● Given entries
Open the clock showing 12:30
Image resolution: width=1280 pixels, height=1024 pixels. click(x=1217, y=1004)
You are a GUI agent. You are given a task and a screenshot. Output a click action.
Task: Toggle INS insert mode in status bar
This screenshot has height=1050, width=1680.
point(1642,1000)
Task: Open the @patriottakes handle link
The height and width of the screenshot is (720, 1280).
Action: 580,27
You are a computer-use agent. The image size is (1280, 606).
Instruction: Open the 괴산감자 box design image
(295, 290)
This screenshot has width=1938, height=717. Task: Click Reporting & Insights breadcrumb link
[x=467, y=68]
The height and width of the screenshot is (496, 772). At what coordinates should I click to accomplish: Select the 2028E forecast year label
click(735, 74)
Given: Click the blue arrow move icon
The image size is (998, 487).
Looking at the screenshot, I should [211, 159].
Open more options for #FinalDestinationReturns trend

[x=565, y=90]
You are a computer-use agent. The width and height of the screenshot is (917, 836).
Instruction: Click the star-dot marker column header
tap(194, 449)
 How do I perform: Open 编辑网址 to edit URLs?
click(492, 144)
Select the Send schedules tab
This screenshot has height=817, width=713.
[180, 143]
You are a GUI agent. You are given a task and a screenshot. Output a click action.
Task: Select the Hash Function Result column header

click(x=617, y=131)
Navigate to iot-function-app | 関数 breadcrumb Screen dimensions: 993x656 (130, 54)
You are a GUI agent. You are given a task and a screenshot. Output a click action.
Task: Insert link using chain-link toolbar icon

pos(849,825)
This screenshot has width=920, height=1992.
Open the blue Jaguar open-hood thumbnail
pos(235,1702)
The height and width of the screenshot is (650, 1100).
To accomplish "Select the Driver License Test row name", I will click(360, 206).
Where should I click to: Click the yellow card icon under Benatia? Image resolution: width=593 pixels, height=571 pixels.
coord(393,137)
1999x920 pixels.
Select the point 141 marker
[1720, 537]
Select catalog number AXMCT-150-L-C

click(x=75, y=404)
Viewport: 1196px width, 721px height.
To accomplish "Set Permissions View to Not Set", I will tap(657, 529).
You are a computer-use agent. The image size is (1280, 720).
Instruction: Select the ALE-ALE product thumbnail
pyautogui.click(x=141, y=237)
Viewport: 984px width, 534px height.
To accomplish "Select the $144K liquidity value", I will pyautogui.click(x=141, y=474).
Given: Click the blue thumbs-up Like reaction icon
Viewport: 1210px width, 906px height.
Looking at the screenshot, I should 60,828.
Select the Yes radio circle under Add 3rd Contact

● Exercise instructions
The answer must be a single number: how many lines in the data contain the string "computer"?

● Answer box
3